The various embodiments are intended to be protected broadly within the spirit and scope of the appended claims.

Claims

1. A method for utilizing a controlled release zero-valent metal for in-situ remediation, the method comprising: coating the zero valent metal with a dry mix including an oleophilic/hydrophobic layer to form a dry coated zero valent metal;mixing the dry coated zero valent metal with water to form a slurry, wherein the introduction of the water creates a lipid membrane around the zero valent metal; andintroducing the slurry to a subsurface, wherein the liquid membrane controls release of zero-valent metal to groundwater.

2. The method of claim 1, wherein the dry mix includes a dispersing agent.

3. The method of claim 1, wherein the dry mix includes a thickening agent.

4. The method of claim 1, wherein the zero-valent metal is zero-valent iron.

5. The method of claim 1, wherein the oleophilic/hydrophobic layer includes liposomes.

6. The method of claim 1, wherein the oleophilic/hydrophobic layer includes dendrimers.

7. The method of claim 1, wherein the oleophilic/hydrophobic layer includes polymeric organic particles.

8. The method of claim 1, wherein the oleophilic/hydrophobic layer includes some combination of liposomes, dendrimers and polymeric organic particles.

9. The method of claim 1, further comprising the lipid membrane sorbing hydrophobic contaminants and osmotically reacting with organic compounds, thus leading to their biodegradation.

10. The method of claim 1, wherein the introducing includes introducing the slurry via temporary or permanent wells.

11. The method of claim 1, wherein the introducing includes introducing the slurry via gravity feeding, induced gas stream, a pump, or a combination thereof.

12. The method of claim 1, wherein the introducing includes introducing the slurry under pressure in either a gas or liquid stream.

13. The method of claim 1, further comprising providing additional materials known to promote a suitable environment for reductive dechlorination.

14. The method of claim 13, wherein the additional materials assist in introduction of organic hydrogen donors in the groundwater.

15. The method of claim 13, wherein the additional materials are biologically stimulating agents including vitamins, yeast extract, and biological cultures.

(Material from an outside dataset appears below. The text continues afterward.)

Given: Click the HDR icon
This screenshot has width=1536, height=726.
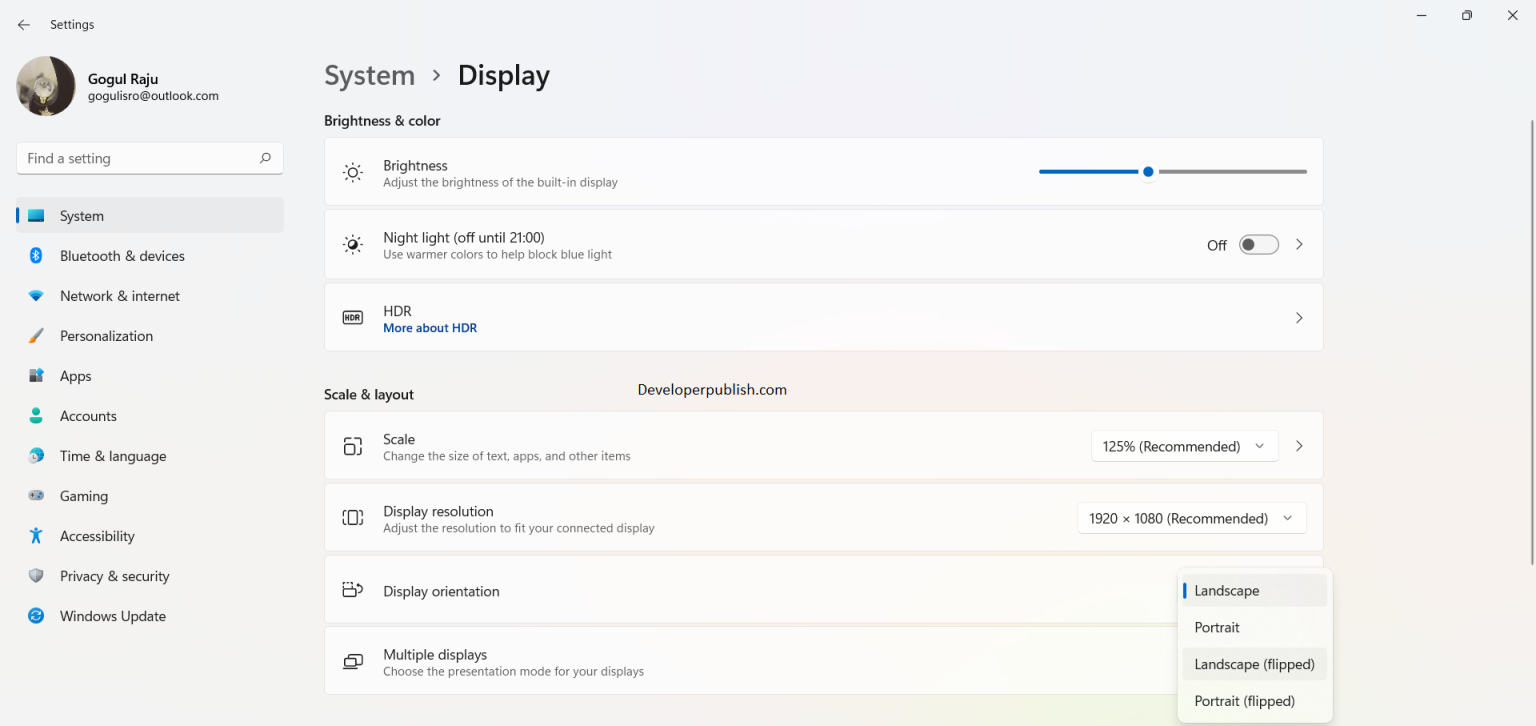Looking at the screenshot, I should click(x=352, y=317).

16. The method of claim 1, wherein the mixing includes mixing with an appropriate amount of water to obtain the slurry with a specific gravity equal to or greater than a dense non-aqueous phase liquid (DNAPL) of various chlorinated solvents.

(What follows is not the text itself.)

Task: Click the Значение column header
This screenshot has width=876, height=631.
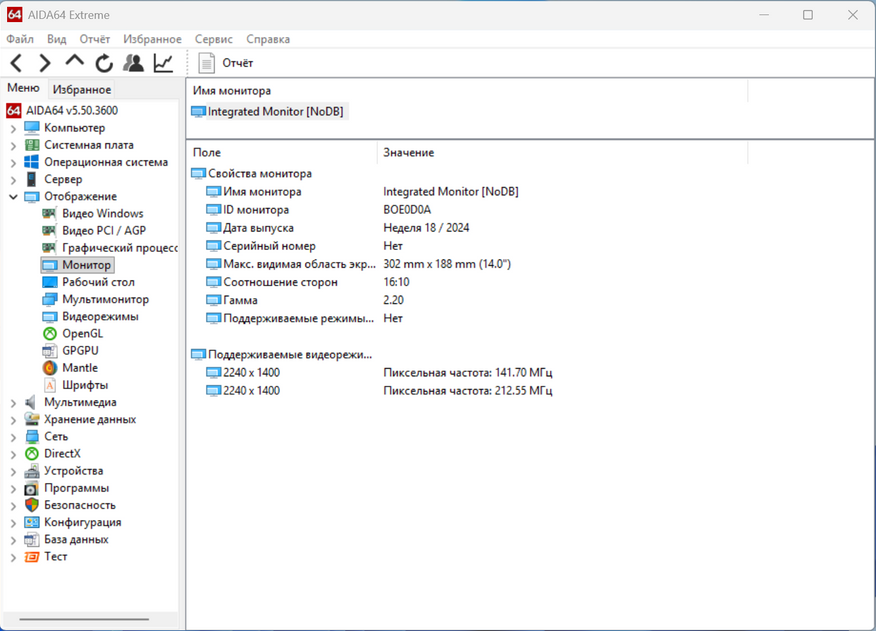Action: pos(408,153)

17. The method of claim 16, wherein the dry coated zero valent metal is mixed with water at a ratio of between four (4) and six (6) pounds per gallon of water.

18. The method of claim 1, wherein the mixing includes mixing with an appropriate amount of water to obtain the slurry capable of treatment of dissolved phase chlorinated solvents within groundwater and adsorbed to saturated soils.

19. The method of claim 18, wherein the dry coated zero valent metal is mixed with water at a ratio of between one half (½) to three (3) pounds per gallon of water.

20. A method for utilizing a controlled release zero-valent iron (ZVI) for in-situ remediation, the method comprising: coating the ZVI with a dry mix including an oleophilic/hydrophobic layer, a dispersing agent and a thickening agent to form a dry coated ZVI;mixing the dry coated ZVI with an appropriate amount of water to form a slurry either having a specific gravity equal to or greater than a dense non-aqueous phase liquid (DNAPL) of various chlorinated solvents in order to treat the DNAPL or capable of treatment of dissolved phase chlorinated solvents within groundwater and adsorbed to saturated soils, wherein the introduction of the water creates a lipid membrane around the ZVI; andintroducing the slurry to a subsurface, wherein the liquid membrane controls release of ZVI to the groundwater.